While Middlesex is primarily the story of Calliope/Cal and all the events that lead up to her birth and onward to the re/birth of Cal, the book is also a story about race relations in Detroit, first loves, and the science of sex and gender. The story is rich with culture and is incredibly evocative and lyrical. As Calliope/Cal grows up, she senses that something is “not right” and at the age of 14, Calliope will become Cal in a series of both painful and humorous events. Coming of age is a theme that comes up many times within the book and Eugenides really captures those graceless, strange years of being a teenager perfectly.
Overall it is a tremendous tale. I have reread it a number of times and every time I am done with the book I find myself wishing there was a sequel so I could continue reading about Cal’s life and just revel in Eugenides’ writing a little longer.
These are a few of my favorite quotes from the book:
“I was born twice: first, as a baby girl, on a remarkably smogless Detroit day in January of 1960; and then again, as a teenage boy, in an emergency room near Petoskey, Michigan, in August of 1974.”
“I went into the desert to forget about you. But the sand was the color of your hair. The desert sky was the color of your eyes. There was nowhere I could go that wouldn’t be you.”
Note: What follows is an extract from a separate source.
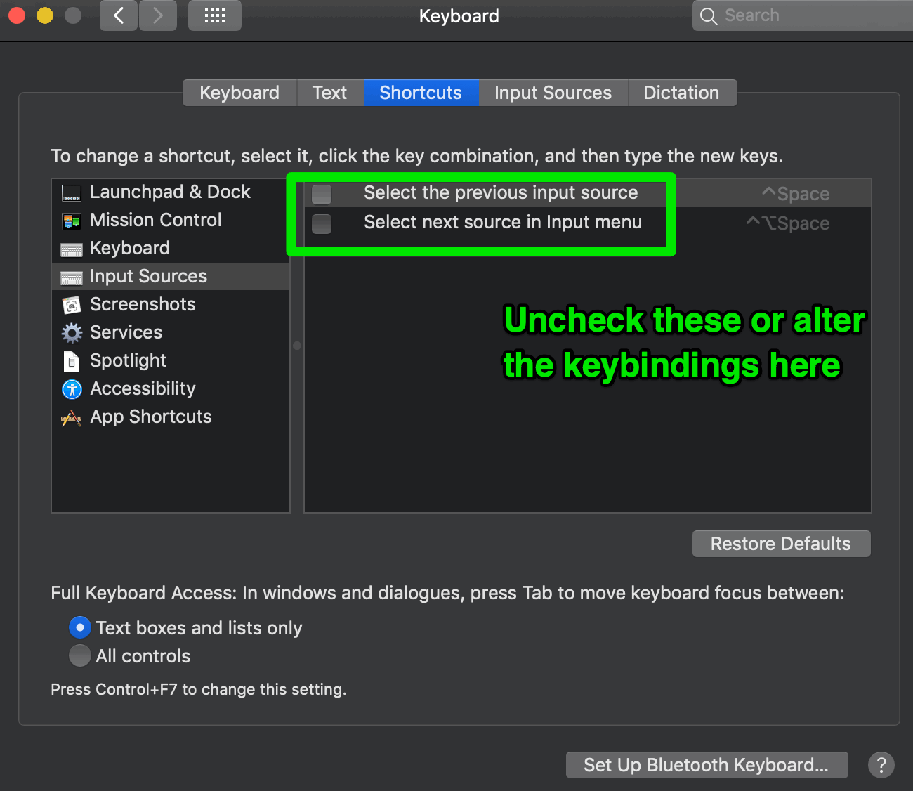This screenshot has width=913, height=791.
Task: Select the Launchpad & Dock shortcuts category
Action: click(170, 191)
“It was the custom in those days for passengers leaving for America to bring balls of yarn on deck. Relatives on the pier held the loose ends. As the “Giulia” blew its horn and moved away from the dock, a few hundred strings of yarn stretched across the water. People shouted farewells, waved furiously, held up babies for last looks they wouldn’t remember. Propellers churned; handkerchiefs fluttered, and, up on deck, the balls of yarn began to spin. Red, yellow, blue, green, they untangled toward the pier, slowly at first, one revolution every ten seconds, then faster and faster as the boat picked up speed. Passengers held the yarn as long as possible, maintaining the connection to faces disappearing onshore. But finally, one by one, the balls ran out. The strings of yarn flew free, rising on the breeze.”
“I hadn’t gotten old enough yet to realize that living sends a person not into the future but back into the past, to childhood and before birth, finally, to commune with the dead. You get older, you puff on the stairs, you enter the body of your father. From there it’s only a quick jump to your grandparents, and then before you know it you’re time-traveling. In this life we grow backwards.”